Indeed, these tasks represented a large portion of the task battery. The authors argue for the effectiveness of their engagement index, but never thoroughly address why this index is inconsistent across tasks, levels, and participants. At the very least, this might have been included in the authors’ suggestions for future work.

Open Questions

  • The authors gave very few details on the specifics of their wireless EEG system. Many recent products in this area have been of questionable usefulness, at best…
  • Why did the authors not control for ordering effects?
  • Why the different protocols for training and cross-validation? More than this, why modify tasks that were common across both protocols. Finally, if the authors were going to modify common tasks, why not modify those that seemed particularly problematic–at least as they presented them in the paper (e.g., “Trails”)?

I thought we were over ‘synergy’…

Hey Matthew Bietz, Toni Ferro, and Charlotte Lee, 2004 called–it wants its terrible buzzwords back. No really, people have been vocal about their hate for ‘synergy’ for over a decade now–find a less grating way to describe cooperative interaction. Here’s a brilliant suggestion: ‘cooperative interaction’.

Now that that’s out of the way, I’m just through with reading Sustaining the Development of Cyberinfrastructure: An Organization Adapting to Change by Bietz et al. (yes, at least they left it out of the title.) This was a 2012 study in how to create cyberinfrastructure sustainability through ‘synergizing’ (an unholy, Frankensteinian abomination of a made up word).

Paper Mindmap

Paper Mindmap


According to the authors, a ‘cyberinfrastructure’ (CI) is a virtual organization composed of people working with large-scale scientific computational and networking infrastructures. This seems to be an overly limiting definition of a CI, but a suitable one for the purposes of the paper. Within this definition, the authors consider how the people who work on and within CIs grapple with the issues of growing amounts of data, and sizes and complexities of computational problems. In particular, the authors are interested in the exploring the sustainability of CIs. They do so through a large case study of one particular CI, that at the Community Cyberinfrastructure for Advanced Microbial Ecology Research and Analysis (CAMERA) out of UCSD. The authors spent an extended period of time over two observation periods separated by two years interviewing participants on the projects, working amongst the participants, and observing general trends in the microbial research community.
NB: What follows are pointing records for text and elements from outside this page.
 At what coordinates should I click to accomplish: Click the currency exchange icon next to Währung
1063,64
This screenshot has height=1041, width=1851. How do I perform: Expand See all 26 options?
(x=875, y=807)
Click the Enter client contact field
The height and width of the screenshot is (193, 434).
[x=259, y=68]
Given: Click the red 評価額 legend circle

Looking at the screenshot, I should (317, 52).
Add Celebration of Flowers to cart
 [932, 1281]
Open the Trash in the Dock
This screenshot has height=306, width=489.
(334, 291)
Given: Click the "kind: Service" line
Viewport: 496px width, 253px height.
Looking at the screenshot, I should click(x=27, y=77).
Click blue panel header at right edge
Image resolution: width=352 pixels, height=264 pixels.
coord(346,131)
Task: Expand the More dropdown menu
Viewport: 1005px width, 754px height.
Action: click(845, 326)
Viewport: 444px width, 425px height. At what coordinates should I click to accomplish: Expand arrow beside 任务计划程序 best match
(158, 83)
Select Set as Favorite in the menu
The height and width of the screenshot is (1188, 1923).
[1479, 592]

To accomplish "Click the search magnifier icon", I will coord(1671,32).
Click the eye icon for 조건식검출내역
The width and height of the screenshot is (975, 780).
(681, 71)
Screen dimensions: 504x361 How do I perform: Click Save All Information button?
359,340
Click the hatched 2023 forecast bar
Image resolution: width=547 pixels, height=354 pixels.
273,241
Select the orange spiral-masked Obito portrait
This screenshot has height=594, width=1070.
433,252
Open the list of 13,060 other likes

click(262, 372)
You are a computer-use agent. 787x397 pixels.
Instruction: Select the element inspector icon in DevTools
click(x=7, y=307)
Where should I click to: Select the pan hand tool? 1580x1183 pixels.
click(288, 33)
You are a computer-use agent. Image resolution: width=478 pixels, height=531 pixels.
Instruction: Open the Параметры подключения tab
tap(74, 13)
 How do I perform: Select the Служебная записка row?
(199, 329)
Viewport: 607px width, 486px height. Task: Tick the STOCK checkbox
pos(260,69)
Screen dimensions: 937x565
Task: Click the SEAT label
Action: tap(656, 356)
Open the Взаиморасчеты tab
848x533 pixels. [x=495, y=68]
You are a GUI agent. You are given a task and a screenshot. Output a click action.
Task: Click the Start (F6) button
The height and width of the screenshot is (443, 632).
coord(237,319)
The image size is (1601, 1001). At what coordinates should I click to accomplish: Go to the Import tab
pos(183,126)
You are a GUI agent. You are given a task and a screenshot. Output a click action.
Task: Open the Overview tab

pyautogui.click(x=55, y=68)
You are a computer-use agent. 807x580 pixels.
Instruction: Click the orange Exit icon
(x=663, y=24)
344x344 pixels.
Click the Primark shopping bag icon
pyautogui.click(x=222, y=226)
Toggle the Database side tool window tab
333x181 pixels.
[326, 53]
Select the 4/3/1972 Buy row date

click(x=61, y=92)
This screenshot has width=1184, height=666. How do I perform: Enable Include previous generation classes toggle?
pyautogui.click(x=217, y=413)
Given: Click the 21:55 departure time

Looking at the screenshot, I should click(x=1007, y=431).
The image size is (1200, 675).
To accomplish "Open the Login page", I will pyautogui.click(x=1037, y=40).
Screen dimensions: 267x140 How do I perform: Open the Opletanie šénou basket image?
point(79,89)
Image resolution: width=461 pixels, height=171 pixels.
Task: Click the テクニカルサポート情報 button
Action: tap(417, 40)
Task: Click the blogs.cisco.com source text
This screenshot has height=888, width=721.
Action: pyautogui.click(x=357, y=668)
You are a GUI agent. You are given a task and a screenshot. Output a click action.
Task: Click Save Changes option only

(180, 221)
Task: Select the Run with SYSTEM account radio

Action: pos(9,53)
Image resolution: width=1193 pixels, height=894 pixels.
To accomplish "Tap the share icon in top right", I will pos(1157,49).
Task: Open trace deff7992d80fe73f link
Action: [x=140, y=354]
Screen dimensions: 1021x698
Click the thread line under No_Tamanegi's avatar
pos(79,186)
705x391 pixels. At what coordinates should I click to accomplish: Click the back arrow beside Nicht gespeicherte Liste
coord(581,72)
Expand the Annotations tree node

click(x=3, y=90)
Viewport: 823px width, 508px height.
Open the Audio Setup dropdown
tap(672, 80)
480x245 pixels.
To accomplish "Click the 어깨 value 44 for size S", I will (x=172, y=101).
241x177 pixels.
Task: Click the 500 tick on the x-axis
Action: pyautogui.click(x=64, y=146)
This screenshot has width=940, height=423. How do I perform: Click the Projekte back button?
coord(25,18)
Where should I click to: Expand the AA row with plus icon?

Overall, the sustainability of a CI boils down to how well relationships are managed, and how open to change the developers of CIs are to change. The authors present several observations from their work with CAMERA that demonstrate how innate constant change is to the environments in which CIs are situations, and how CIs are, fundamentally, an intricate set of relationships between people, organizations, and technologies. Over the course of the study’s observation of the camera project, the authors observed a number of changes in the structure of the project. These changes, due to the multi-layered relationships comprising the CI, had far-reaching effects across many different pieces of the CI. The only successful way to navigate such changes is to understand their potential impact throughout the CI.


At the risk of sounding overly reductionistic, it seems to me that the overwhelming majority of what the authors present in this paper is basic common sense. Take any business, stir the pot, and watch how the business responds. I assume that most intelligent people would be able to surmise that any significant changes would have far reaching effects within the business, and that sensitivity to such changes and their effects on relationships would be important in determining how well the organization copes with such changes. Certainly, the situation becomes more complex given a more complex relationship structure, but the principal remains the same. Furthermore, this does not pair well with my general cynicism toward practice-based research. While the paper is well structured and written, I find it hard to identify any genuine contribution the paper makes beyond a decent articulation of what most people should already know.